Während ihrer Lehre knüpfte sie Kontakt zu einer Arbeitsgruppe
Archäologie. Zufälle spielten eine Rolle, ihr damaliger Freund
kannte jemanden, der ihr den Kontakt vermittelte. Schon in der Schulzeit
interessierte sie sich für frühe Grabanlagen und die Geheimnisse
jahrhundertealter Gemäuer. Buch um Buch zu archäologischen
Themen gesellte sich in ihrer kleinen Wohnung dazu, mit dem sie mehr
Wissen über Ausgrabungen und ihre Ergebnisse anhäufte. Praktische
Erfahrungen kamen durch die Hobby-Archäo-logen und ihre Kontakte
wie Ausgrabungen vor Ort hinzu.
Da die Spur der Arbeitslosenzeiten über die Jahre nicht abreißen
wollte und als ihr erneut eine Kündigung übermittelt wurde,
wuchs der Zorn, aber auch die Einsicht, man müßte sich noch
einmal anders einrichten in diesem Leben. Herbert, einer der ältesten
und erfahrensten unter den Hobbyarchäologen, meinte: „Warum
studierst du nicht in Köln, du bist intelligent, du kannst das!“
Dank seinem Rat und seiner Kontakte, stellte sie sich in der Fakultät
vor, wurde angenommen und zog ein halbes Jahr später in die Rheinmetropole.

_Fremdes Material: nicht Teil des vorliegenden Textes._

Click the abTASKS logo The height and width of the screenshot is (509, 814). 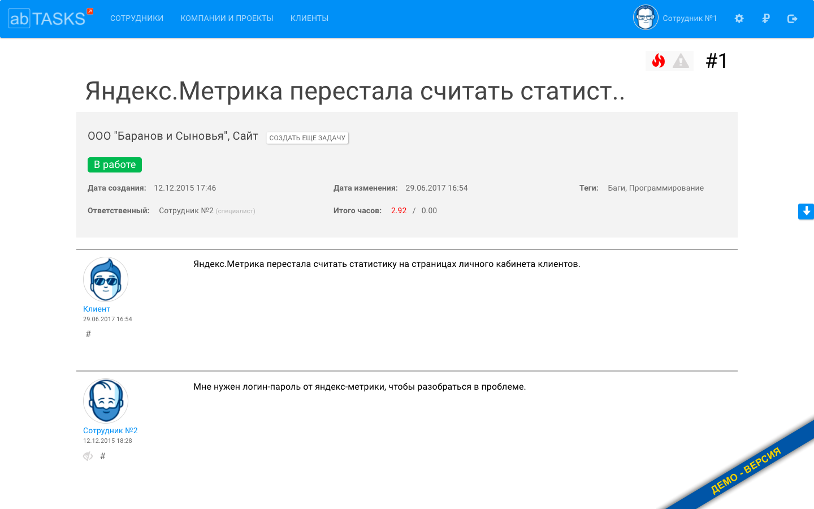point(45,18)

Das Studium schaffte sie mit Bravour. Zuverdienste in Gastwirtschaften
sicherten ihr neben dem Bafög die Existenz. Doch auch mit erfolgreichem
Diplom flogen ihr Arbeitsmöglichkeiten nicht ohne weiteres zu. Sie
zog zurück in die ostdeutsche Provinz, ein Fehler gewiß, aber
sie wollte auch ihren Freund Henrik, den sie vor zwei Jahren im Ort ihrer
Eltern kennengelernt hatte, nicht länger mit Wochenendbesuchen vertrösten.
Sie zogen zusammen in eine eigene Mietwohnung, richteten sich ein und
begannen ihr gemeinsames Leben.
Im Jobcenter hatte man nichts Besseres zu tun, als Archäologie mit
Besenkenntnissen in Verbindung zu bringen. Man drückte ihr einen
Ein-Euro-Job auf, verbunden mit der brieflichen Drohung die spärlichen
Tantiemen zu streichen, wenn dem nicht Folge geleistet würde. Konnte
man voraussetzen, daß Frau Pöhnl vom Hartz-IV-Amt Ahnung davon
hatte, wozu ein Archäologie-Studium befähigte, gerade frisch
diplomiert? Aber vielleicht hätte der Geist doch reichen können
für ein persönliches Gespräch? Wozu die Mühe! So
durfte sie den örtlichen Friedhof von Laubresten und anderem Unrat
befreien und auch den einen oder anderen Straßenzug vom Winterstaub.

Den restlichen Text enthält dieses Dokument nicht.